I'm talking about the fear of letting other people see who we are.

Unnecessarily keeping secrets.

Protecting ourselves from illusionary boogie persons (I don't think all boogies are, you know, *men*) and people we are afraid will somehow hurt us -- who are not really in a position to harm us at all.

Governments sometimes help that state of fear.

My parents have never really recovered from the McCarthy era, when there was a fabricated fear fomented in the USA by a paranoid, alcoholic, megalomaniacal senator who looked for would-be communists.

The committee on unamerican activities set a notion in motion that somehow the government could see everything you do and that if you stepped out of line or were even assertive, you could be punished.

Many people raised at that time are afraid of speaking up to authority figures to this day, including doctors. It's very disturbing.

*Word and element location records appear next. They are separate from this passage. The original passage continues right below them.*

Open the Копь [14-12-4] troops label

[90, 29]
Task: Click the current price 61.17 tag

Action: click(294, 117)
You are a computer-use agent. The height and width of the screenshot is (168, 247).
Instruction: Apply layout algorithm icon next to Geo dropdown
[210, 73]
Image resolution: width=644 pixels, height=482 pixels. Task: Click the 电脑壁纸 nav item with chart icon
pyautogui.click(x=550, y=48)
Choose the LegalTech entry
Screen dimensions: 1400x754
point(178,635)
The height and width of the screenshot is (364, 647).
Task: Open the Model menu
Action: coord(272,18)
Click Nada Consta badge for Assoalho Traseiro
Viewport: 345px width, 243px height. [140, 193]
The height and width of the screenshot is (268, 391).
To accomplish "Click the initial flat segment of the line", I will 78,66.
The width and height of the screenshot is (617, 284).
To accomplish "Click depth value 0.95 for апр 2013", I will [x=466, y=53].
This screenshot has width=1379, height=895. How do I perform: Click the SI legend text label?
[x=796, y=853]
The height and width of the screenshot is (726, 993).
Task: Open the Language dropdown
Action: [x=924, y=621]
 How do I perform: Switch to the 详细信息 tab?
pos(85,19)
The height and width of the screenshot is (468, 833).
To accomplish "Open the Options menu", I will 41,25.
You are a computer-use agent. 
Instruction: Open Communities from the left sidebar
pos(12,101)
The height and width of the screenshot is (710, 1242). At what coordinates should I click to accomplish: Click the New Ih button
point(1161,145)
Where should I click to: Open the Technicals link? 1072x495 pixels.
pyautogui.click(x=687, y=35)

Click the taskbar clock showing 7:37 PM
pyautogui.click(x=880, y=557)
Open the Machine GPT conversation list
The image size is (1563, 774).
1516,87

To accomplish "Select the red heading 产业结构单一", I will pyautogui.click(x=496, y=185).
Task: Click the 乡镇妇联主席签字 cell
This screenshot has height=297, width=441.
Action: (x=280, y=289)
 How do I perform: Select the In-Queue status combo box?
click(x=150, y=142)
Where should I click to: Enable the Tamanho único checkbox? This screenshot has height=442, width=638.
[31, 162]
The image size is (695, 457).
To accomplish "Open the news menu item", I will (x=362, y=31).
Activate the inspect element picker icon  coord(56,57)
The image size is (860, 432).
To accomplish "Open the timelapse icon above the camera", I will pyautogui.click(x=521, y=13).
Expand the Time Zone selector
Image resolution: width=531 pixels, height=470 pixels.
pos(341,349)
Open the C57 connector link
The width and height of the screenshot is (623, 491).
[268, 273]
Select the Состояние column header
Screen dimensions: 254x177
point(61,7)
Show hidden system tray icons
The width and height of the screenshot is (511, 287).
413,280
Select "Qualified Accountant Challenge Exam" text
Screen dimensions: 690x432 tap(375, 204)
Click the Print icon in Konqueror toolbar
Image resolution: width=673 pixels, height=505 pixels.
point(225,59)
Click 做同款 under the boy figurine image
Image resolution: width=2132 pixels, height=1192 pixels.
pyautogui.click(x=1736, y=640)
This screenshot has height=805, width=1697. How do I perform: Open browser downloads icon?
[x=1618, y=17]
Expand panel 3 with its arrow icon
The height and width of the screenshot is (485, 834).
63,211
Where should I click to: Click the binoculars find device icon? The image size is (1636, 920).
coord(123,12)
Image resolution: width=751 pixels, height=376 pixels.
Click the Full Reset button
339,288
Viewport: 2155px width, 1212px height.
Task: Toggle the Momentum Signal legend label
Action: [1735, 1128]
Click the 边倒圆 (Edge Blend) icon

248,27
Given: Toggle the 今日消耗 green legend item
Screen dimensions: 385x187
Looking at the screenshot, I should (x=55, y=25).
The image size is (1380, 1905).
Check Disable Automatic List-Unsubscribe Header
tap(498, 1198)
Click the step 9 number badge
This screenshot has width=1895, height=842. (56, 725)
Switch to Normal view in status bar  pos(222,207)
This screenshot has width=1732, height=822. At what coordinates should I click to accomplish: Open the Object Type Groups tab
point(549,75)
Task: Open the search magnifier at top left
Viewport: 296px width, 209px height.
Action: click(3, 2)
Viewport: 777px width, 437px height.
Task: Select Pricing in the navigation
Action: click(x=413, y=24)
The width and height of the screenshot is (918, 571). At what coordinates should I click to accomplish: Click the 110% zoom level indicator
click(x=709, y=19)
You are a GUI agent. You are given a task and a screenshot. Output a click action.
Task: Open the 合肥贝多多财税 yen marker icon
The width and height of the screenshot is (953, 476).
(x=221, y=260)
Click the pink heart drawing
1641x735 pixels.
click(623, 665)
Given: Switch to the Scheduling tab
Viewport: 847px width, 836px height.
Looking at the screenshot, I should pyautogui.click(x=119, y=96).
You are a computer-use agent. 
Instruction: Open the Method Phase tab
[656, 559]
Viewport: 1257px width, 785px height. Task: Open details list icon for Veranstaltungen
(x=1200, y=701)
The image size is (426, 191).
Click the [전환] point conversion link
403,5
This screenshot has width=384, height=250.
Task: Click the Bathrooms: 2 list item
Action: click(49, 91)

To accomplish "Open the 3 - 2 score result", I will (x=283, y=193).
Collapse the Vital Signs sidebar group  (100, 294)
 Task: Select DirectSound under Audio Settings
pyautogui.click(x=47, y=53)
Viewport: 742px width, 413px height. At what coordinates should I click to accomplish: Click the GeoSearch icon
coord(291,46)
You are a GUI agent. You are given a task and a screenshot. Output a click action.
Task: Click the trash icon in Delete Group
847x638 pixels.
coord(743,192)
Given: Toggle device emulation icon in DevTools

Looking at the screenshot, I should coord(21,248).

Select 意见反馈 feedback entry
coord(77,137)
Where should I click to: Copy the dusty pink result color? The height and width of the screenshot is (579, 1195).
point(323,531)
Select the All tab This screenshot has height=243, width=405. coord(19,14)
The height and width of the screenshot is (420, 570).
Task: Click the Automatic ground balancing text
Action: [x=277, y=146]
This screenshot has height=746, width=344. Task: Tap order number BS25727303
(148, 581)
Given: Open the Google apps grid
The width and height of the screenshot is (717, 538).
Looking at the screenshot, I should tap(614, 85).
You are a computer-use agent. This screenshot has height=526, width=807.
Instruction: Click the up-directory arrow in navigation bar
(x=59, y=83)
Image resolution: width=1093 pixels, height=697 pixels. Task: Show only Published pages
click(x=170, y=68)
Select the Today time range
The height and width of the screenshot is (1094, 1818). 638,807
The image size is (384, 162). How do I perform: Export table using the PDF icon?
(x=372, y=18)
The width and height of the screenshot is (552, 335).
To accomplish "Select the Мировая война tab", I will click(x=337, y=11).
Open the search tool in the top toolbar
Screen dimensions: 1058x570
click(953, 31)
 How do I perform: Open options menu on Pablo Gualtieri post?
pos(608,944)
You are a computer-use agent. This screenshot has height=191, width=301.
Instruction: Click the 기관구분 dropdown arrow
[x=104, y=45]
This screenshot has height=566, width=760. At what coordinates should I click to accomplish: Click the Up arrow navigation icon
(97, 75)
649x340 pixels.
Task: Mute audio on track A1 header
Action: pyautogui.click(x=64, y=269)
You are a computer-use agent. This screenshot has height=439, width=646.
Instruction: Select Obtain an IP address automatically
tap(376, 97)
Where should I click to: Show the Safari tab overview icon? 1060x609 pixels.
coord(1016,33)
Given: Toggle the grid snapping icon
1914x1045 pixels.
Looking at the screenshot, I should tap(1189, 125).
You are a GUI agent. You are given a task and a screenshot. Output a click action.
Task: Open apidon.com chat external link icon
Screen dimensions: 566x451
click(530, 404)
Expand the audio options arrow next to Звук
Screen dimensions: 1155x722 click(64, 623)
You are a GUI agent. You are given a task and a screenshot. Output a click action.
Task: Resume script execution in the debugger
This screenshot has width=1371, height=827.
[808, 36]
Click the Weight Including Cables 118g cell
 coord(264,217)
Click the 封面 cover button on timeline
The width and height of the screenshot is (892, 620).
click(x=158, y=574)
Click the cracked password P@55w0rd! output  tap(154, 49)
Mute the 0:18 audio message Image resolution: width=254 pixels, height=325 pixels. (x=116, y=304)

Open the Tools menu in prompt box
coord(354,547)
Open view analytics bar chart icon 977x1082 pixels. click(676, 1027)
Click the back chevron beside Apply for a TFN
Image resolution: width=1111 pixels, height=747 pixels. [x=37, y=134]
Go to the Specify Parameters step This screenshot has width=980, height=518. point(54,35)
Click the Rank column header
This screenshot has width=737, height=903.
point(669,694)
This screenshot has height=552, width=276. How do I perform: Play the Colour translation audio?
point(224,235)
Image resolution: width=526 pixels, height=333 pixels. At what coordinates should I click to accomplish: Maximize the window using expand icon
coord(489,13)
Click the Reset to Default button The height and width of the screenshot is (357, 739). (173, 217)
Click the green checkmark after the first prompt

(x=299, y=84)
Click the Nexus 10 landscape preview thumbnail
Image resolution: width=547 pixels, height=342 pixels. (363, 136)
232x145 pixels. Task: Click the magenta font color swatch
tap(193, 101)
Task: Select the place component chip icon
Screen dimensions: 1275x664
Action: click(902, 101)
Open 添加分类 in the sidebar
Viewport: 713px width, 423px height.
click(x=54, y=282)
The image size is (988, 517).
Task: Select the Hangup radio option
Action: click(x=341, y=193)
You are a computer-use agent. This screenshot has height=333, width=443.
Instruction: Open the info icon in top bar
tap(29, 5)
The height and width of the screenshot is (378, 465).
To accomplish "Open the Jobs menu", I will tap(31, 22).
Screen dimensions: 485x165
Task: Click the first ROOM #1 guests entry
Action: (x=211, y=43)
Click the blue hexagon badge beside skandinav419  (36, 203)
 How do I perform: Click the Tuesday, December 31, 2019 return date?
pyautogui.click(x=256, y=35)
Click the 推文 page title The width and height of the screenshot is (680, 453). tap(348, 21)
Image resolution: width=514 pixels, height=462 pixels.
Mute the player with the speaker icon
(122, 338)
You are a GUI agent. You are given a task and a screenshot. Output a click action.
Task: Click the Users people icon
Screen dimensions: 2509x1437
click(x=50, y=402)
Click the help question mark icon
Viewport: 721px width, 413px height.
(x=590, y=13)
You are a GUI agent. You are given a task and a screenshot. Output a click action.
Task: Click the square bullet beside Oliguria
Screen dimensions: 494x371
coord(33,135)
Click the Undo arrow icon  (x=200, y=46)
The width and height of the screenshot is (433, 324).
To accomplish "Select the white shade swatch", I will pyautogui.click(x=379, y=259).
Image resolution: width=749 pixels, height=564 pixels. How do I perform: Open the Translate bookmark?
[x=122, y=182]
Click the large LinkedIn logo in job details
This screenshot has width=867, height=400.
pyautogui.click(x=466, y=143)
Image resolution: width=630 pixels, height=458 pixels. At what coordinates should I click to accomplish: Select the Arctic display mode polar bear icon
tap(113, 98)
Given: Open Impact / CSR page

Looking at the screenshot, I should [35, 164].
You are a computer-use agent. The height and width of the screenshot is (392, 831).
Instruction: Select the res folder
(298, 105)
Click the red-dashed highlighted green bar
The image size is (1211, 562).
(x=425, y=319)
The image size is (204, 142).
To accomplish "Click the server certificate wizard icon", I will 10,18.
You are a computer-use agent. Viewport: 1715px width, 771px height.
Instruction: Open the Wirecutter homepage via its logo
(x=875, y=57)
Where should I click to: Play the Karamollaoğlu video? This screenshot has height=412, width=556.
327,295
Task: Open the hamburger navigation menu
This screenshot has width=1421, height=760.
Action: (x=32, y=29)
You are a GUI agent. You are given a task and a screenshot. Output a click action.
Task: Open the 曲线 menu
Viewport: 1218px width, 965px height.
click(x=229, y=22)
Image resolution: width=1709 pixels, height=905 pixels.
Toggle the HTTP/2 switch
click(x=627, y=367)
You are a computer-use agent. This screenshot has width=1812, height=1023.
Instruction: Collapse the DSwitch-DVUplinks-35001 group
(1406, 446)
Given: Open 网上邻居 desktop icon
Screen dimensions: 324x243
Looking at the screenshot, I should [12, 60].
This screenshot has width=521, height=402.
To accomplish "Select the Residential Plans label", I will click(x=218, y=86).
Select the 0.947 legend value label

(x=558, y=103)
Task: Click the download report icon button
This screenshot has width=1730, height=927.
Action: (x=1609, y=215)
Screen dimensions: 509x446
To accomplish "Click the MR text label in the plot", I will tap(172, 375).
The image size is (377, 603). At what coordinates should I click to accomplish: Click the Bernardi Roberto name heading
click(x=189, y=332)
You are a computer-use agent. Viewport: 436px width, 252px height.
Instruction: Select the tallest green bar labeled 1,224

So many people come to my coaching practice afraid. Afraid of ... anything and everything, but mostly of being themselves.

Then when they start expressing who they truly are, they are afraid the people around them won't like them as they really are. Say what?

Meanwhile their partners are afraid their developing artist significant other will be seduced by some terrific looking actor and romantically whisked away to LaLa Land.

First, beauty is as beauty does, and beautiful people have their own problems.

Second, communicating with each other should be a pretty exciting time with all the changes taking place in both people. Alas, many are too frightened to try to deal with this or quit just as the going gets better.

These fears, BTW, pale in comparison to many of the fears I hear expressed by the folks with whom I work.

In the end, really ... what is the *worst* thing that could happen? Think about it. How realistic is it that those fears will *ever* manifest in reality? If the fear is based on reality, perhaps it's an ideal time to seek resources to address the fear in a healthy way - to deal with it in a way that leaves you feeling empowered and safer.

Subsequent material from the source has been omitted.